Stick With It, Funders. Your Push to Boost Low-Income Enrollment in College Matters

A recent study by the American Council on Education (ACE), reported by the Washington Post, may prove unsettling for organizations and funders who are focused on increasing college readiness and access among low-income students. But the study also underscores the enormity of the task and why the work of these groups is so important.

ACE reported that college enrollment by low-income students dropped 10 percentage points between 2008 and 2013. Although overall college enrollment rates dipped slightly, falling from 69 percent in 2008 to 66 percent five years later, the Post reported that only 46 percent of students from low-income backgrounds enrolled in two- or four-year colleges. More troubling is that these trends coincide with efforts by the Obama administration to boost college access and completion among all students, especially those from disadvantaged backgrounds.

Terry Hartle, a co-author of the ACE report, suggested that rising higher education costs could be driving the downward trend in college enrollment, as "sticker shock" may lead many low-income families to deem college unaffordable. They also may be less willing to risk taking on debt to finance a college education.

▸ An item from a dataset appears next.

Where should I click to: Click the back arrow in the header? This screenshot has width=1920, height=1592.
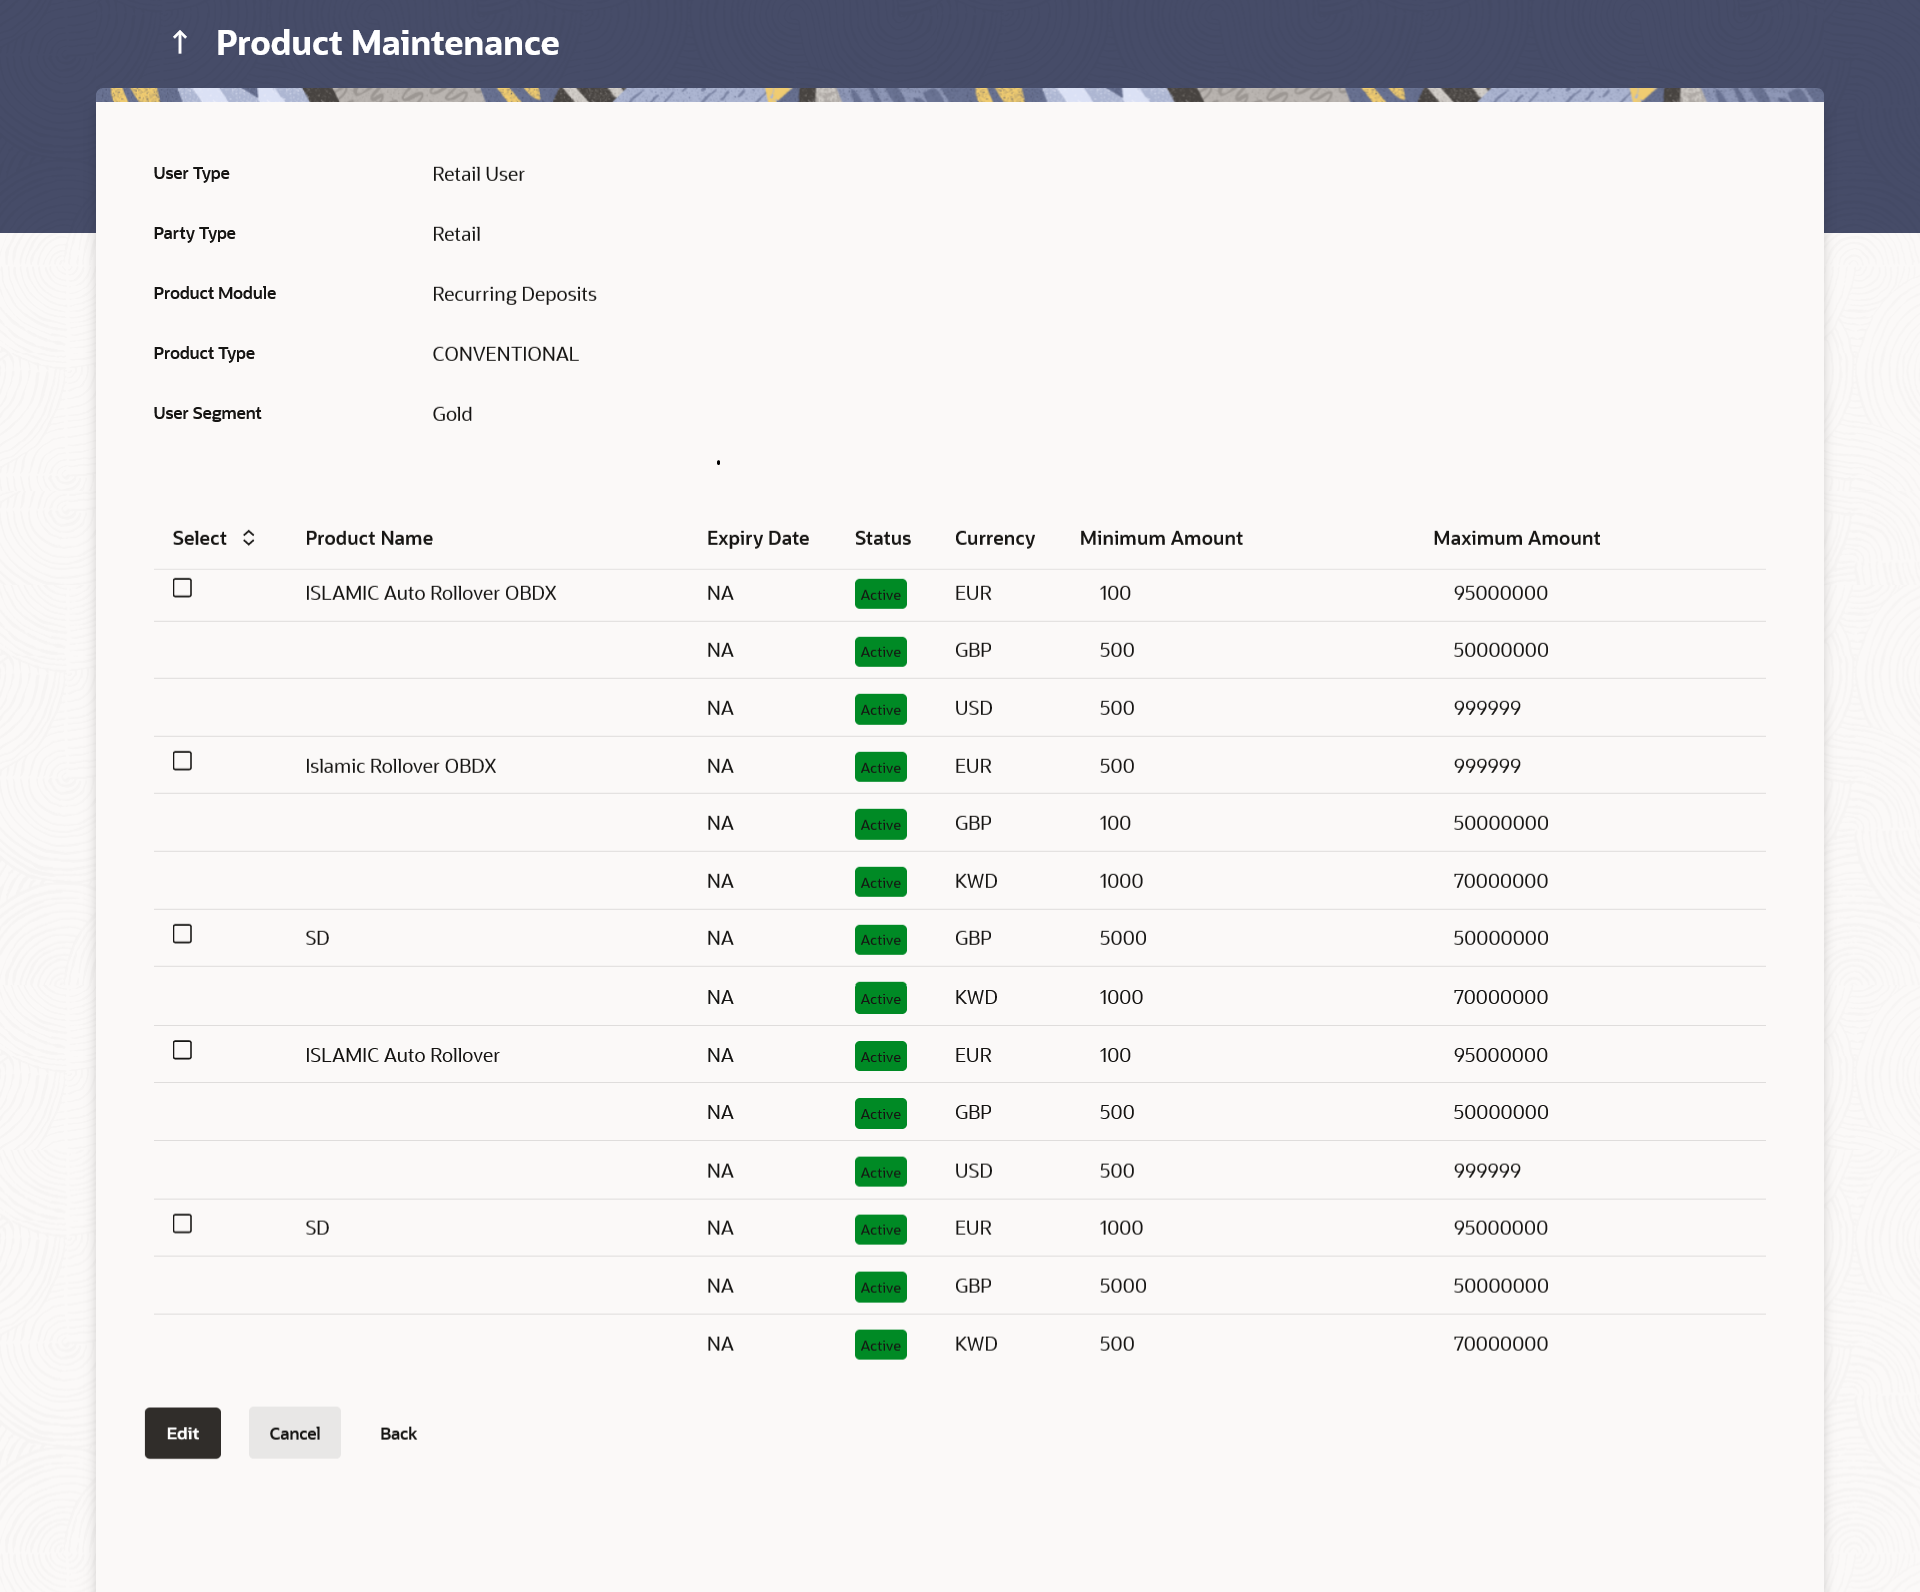[180, 43]
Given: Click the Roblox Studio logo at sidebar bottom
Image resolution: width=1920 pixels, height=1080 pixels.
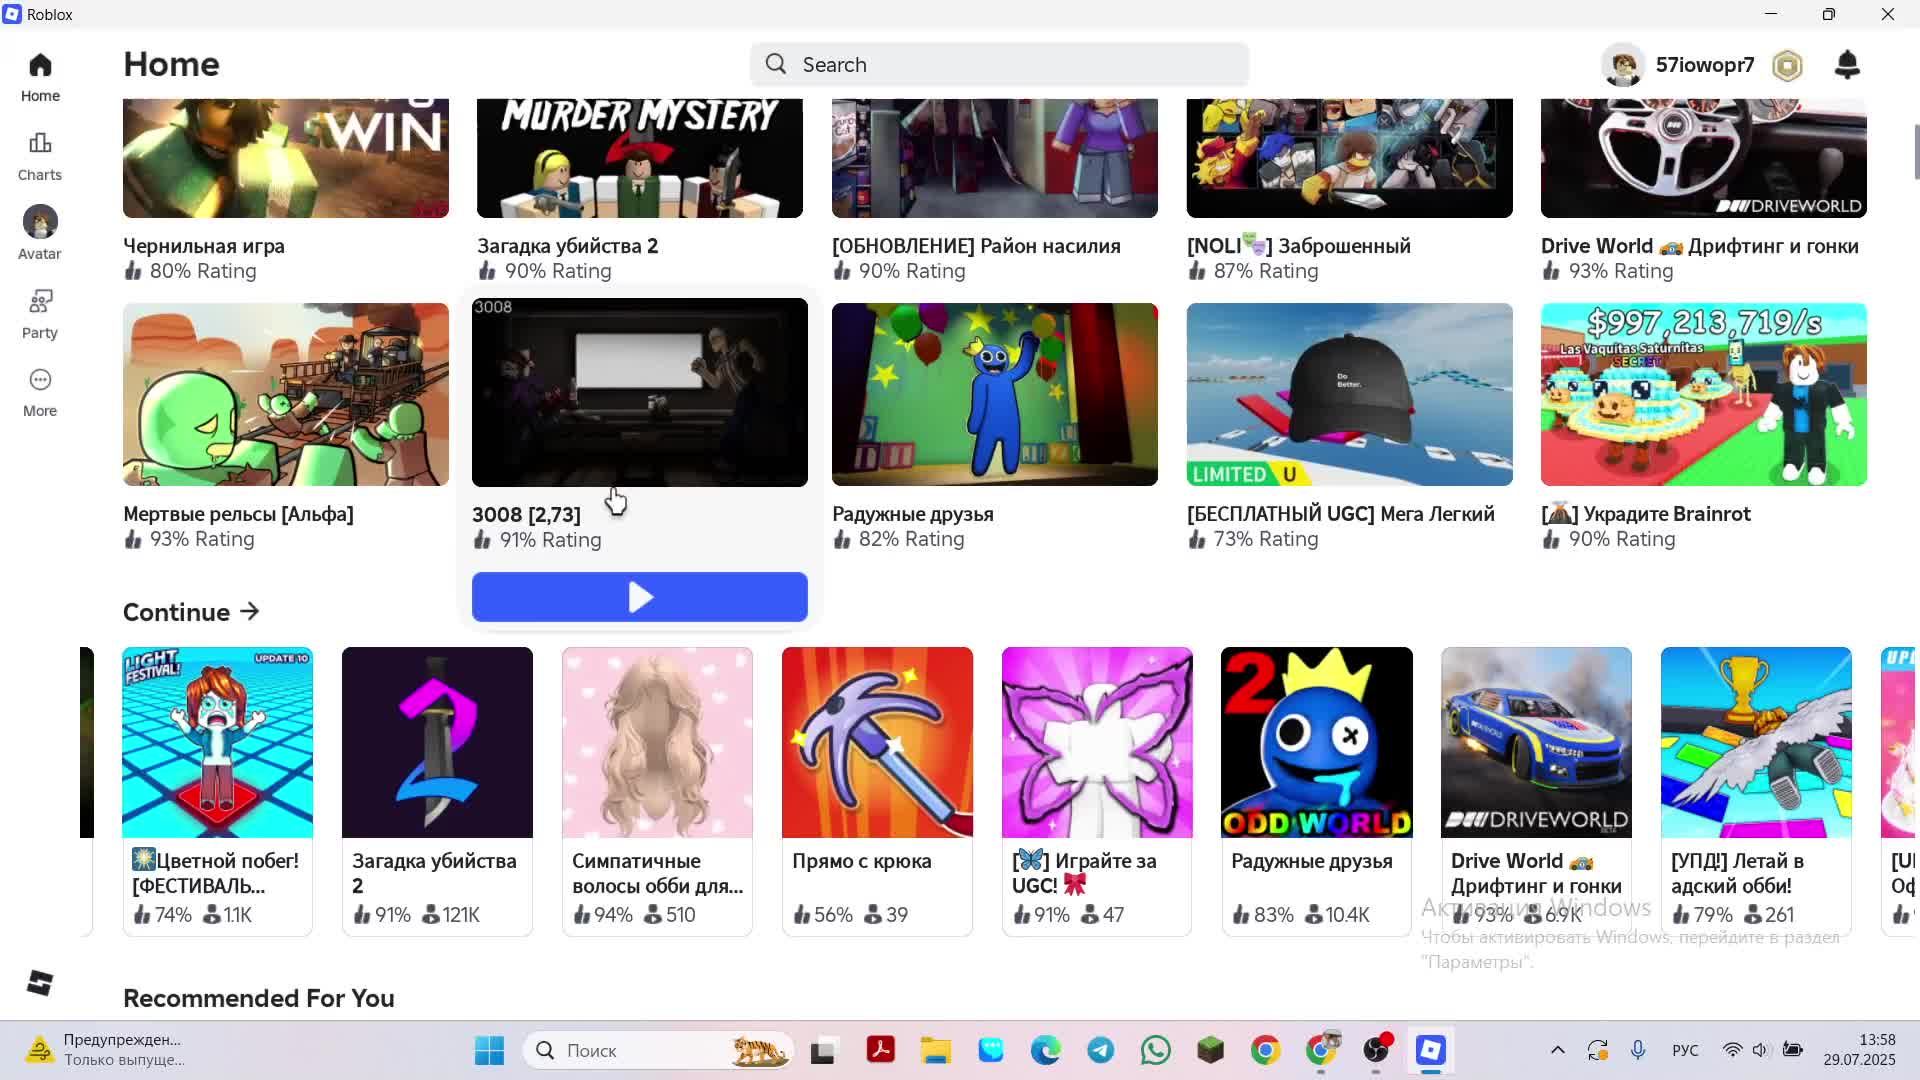Looking at the screenshot, I should (x=40, y=983).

An improving economy and the greater availability of jobs during the period studied by ACE could be another factor. A researcher on education and work force trends suggested that low-income students tend to see themselves as workers who are going to school.

A third possibility is that the data does not paint an accurate picture of higher education trends nationwide. ACE relied on data from a Census Bureau survey. The data is considered the best available, but the survey covers less than 1 percent of the U.S. population.

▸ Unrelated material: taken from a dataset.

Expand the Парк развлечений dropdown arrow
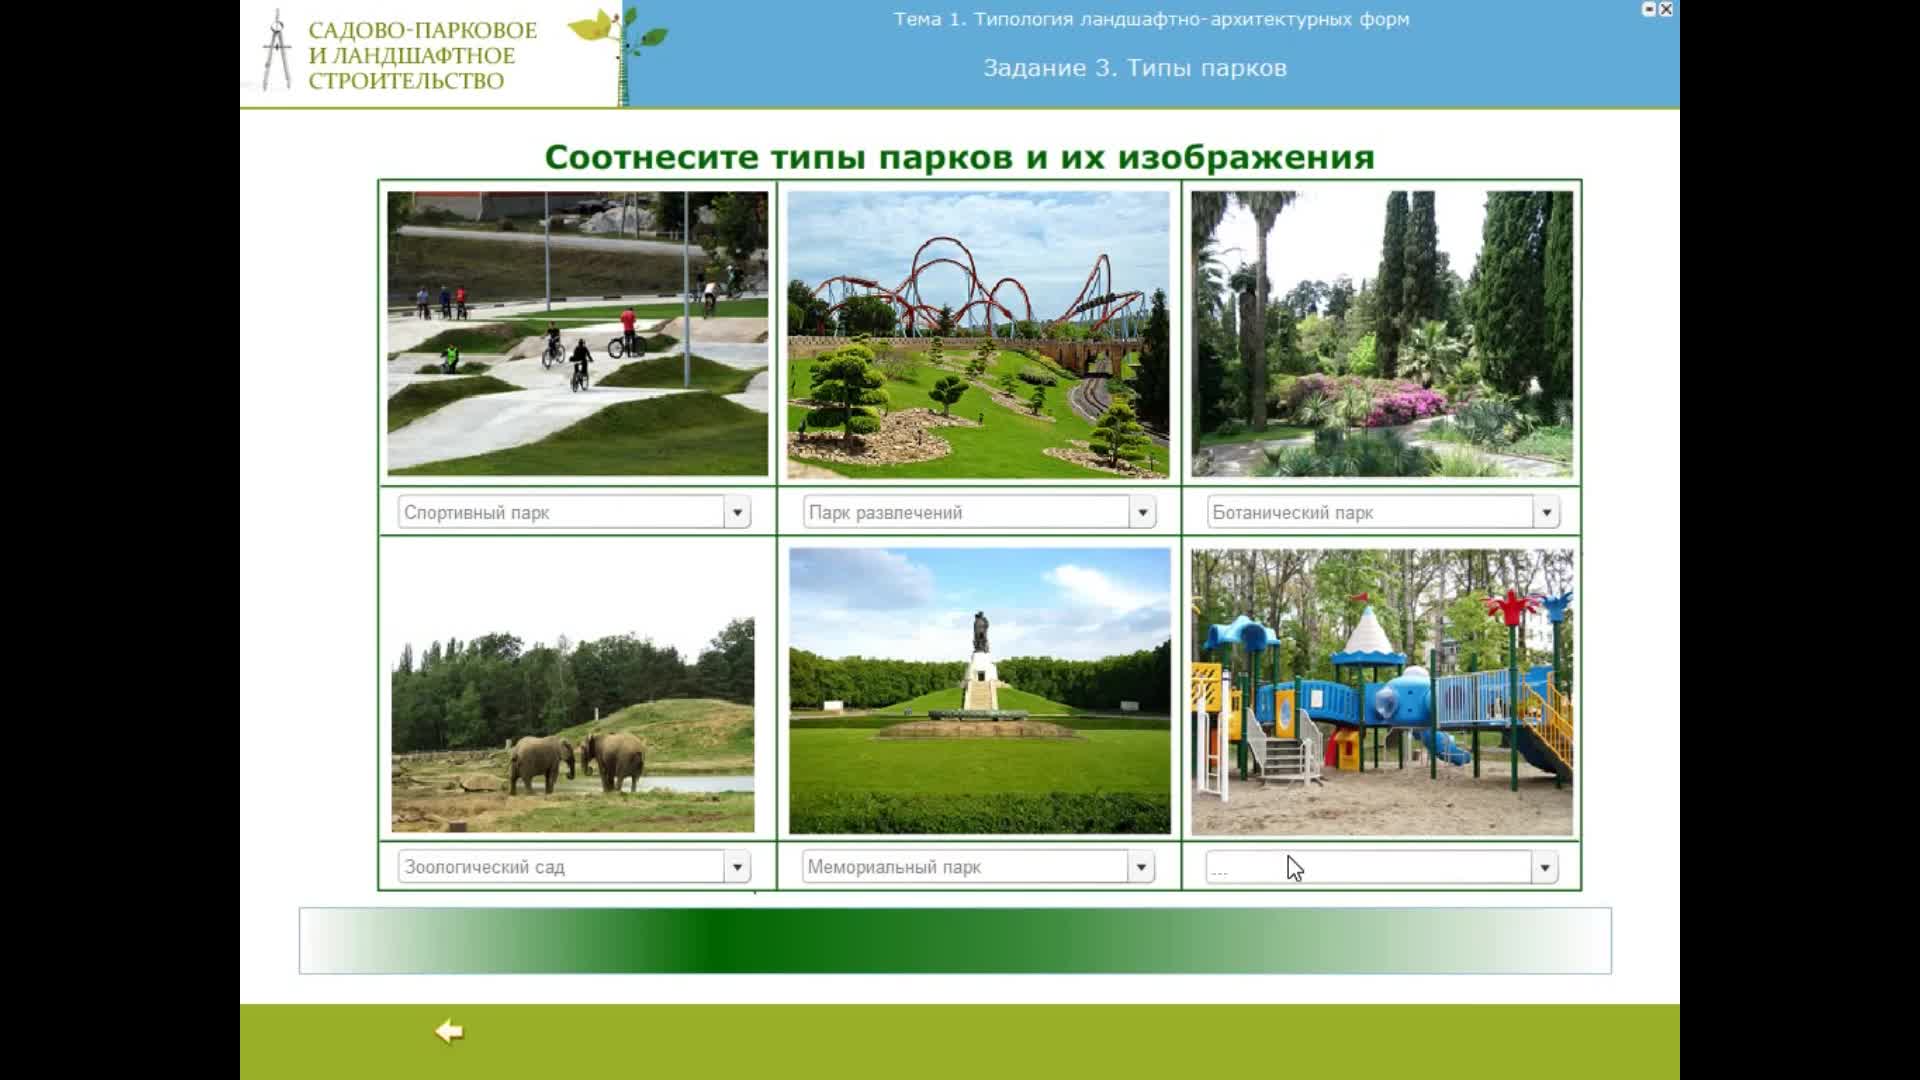Screen dimensions: 1920x1080 pyautogui.click(x=1142, y=513)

Regardless of whether any of these explanations — or others, or a combination — account for the drop in college enrollment, the study's findings illustrate the stakes involved in this issue. Because students from low-income families account for more than half of the nation's K-12 public school enrollment and because the majority of new jobs require education beyond high school, postsecondary schooling is an essential step in narrowing wage gaps between low-income families and their more affluent counterparts.

The good news is that funders across the country are addressing the problem on all fronts, as we've reported often, and there is no indication that they are slowing down. Examples of these wide-ranging efforts include an initiative by the Jack Kent Cooke Foundation that rewards colleges with the greatest success in enrolling and graduating students from low-income backgrounds. Great Lakes Higher Education Guaranty has funded an array of programs aimed at greater academic preparedness and improved college access to make college more affordable for low-income students and help them avoid the remediation trap into which many students fall. On the affordability front, the Lumina Foundation is working to develop stronger benchmarks to determine what families can afford.


But readiness and access are only part of the problem. Funders recognize that more work is necessary to help disadvantaged students succeed in college and persist to graduation. Examples of work in these areas include programs funded by the Michael and Susan Dell Foundation to provide peer coaching efforts and counseling services (kind of a college student equivalent of employee assistance programs in the private sector) to help low-income and first-generation college students persist to graduation.


With these and other examples of efforts to boost college enrollment and graduation among students from the nation's lowest income quintiles, let's hope future research by ACE will show a reversal of the trend shown in this newest report.